El Diccionario de la Real Academia Española define así pereza: “Negligencia, tedio o descuido en las cosas a que estamos obligados”. Esto refleja exactamente lo que una y otra y otra vez encuentro en la actitud de autoridades de los tres niveles de gobierno. Respecto a las autoridades que asumen su responsabilidad y hacen lo mejor que pueden con lo que tienen he hablado en incontables ocasiones. Me consta el esfuerzo diario comprometido de una enorme cantidad de operadores y operadoras de la seguridad ciudadana, la prevención y la justicia penal.

Esta vez hablo de quienes evaden su compromiso de una y mil maneras. Quienes deciden jamás siquiera asomarse a las violencias con mínima intención de saber qué sucede; quienes tienen empatía igual a cero con las víctimas; quienes en el mejor de los casos están acomodadas y acomodados en el impulso inercial y lo único que hacen es repetir, repetir y repetir lo que se ha hecho siempre, quizá con algún ajuste generalmente relacionado al incremento de recursos, sin contexto teórico o metodológico de referencia alguno.

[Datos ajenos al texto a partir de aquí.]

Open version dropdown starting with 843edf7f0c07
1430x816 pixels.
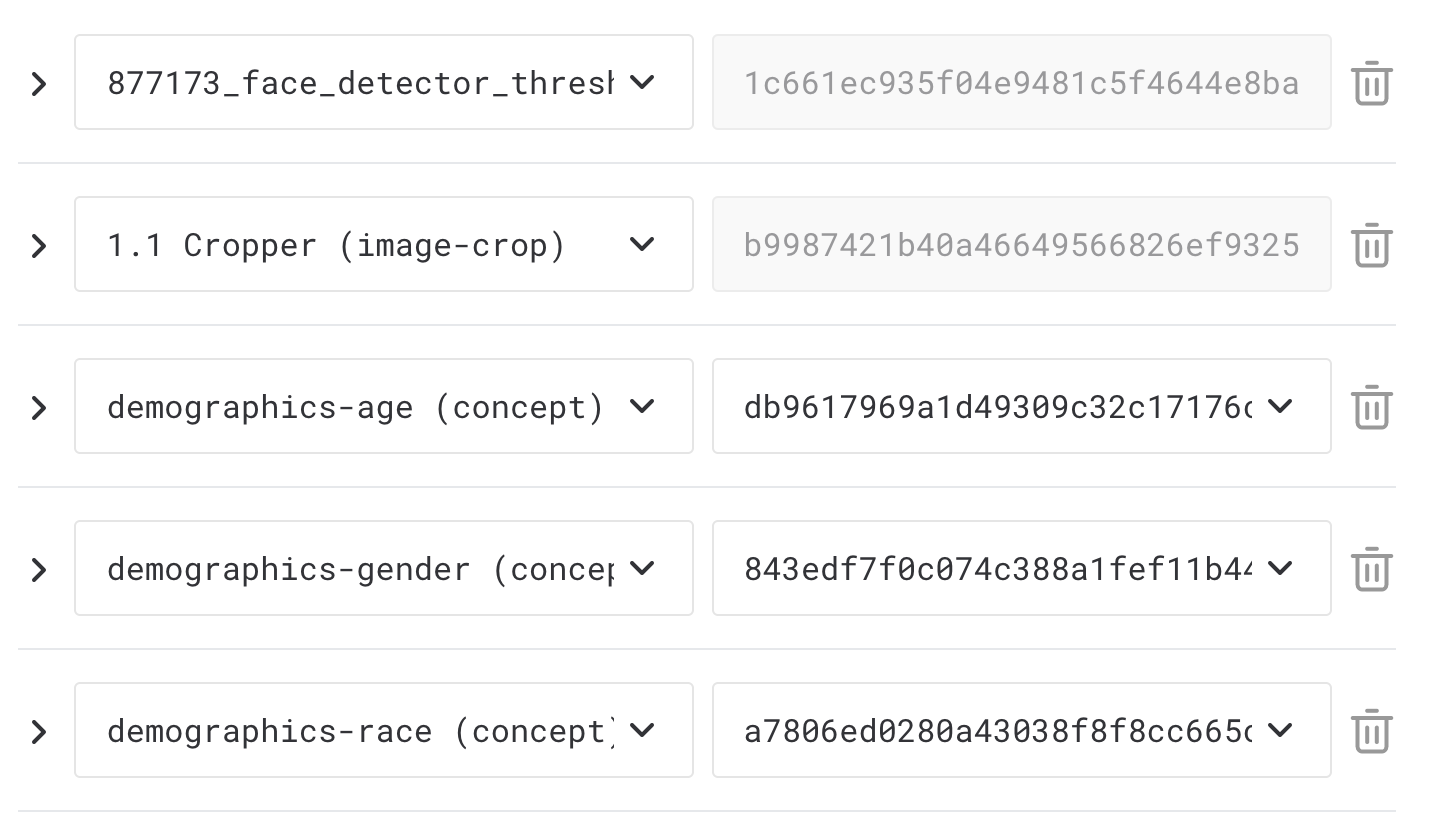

Mi experiencia sugiere que la pereza de muchas y muchos entre quienes tienen que tomar decisiones que implican recursos públicos para reducir las violencias tiene una influencia mayor en su reproducción, precisamente porque la negligencia inhabilita la construcción de posibles salidas.

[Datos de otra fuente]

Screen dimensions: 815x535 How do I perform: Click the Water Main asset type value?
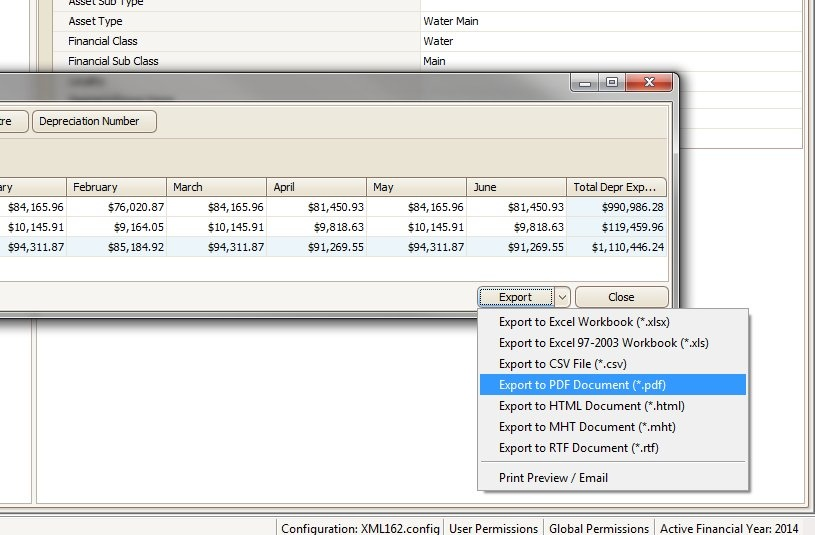pos(453,21)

Los indicios de la inexistente vinculación entre la prevención y la ciencia, como lo propone Sherman, están ante nuestros ojos todo el tiempo. Un día sí y otro también las autoridades informan lo que hacen en este tema sin plataforma de argumentación mínima alguna, basada en el conocimiento disponible. Y desde luego prácticamente nunca aparecen explicaciones fundamentadas sobre la distancia entre las promesas y los resultados.

Es cierto, las implicaciones técnicas de los métodos modernos para reducir las violencias son complejas y muchas veces costosas. Pero la pereza que miro en tantas ocasiones ni siquiera permite que se hagan las preguntas para, desde esos métodos, buscar alternativas más sencillas y de bajo costo.

El subterfugio preferido de las y los perezosos es repetir una y otra vez la promesa de las políticas de seguridad integrales, sin siquiera intentar llenarla con significado alguno. Es la escapatoria que termina cerrando la puerta al cambio orientado hacia la construcción de políticas de seguridad y prevención vinculadas a la ciencia. Si las autoridades en tantos y tantos lugares al menos se dieran un tiempo para leer, por ejemplo, el Protocolo para la Prevención del Delito a partir de la Evidencia antes citado, tal vez habría alguna oportunidad para reducir las violencias en muchas más comunidades. Es profundamente frustrante y doloroso.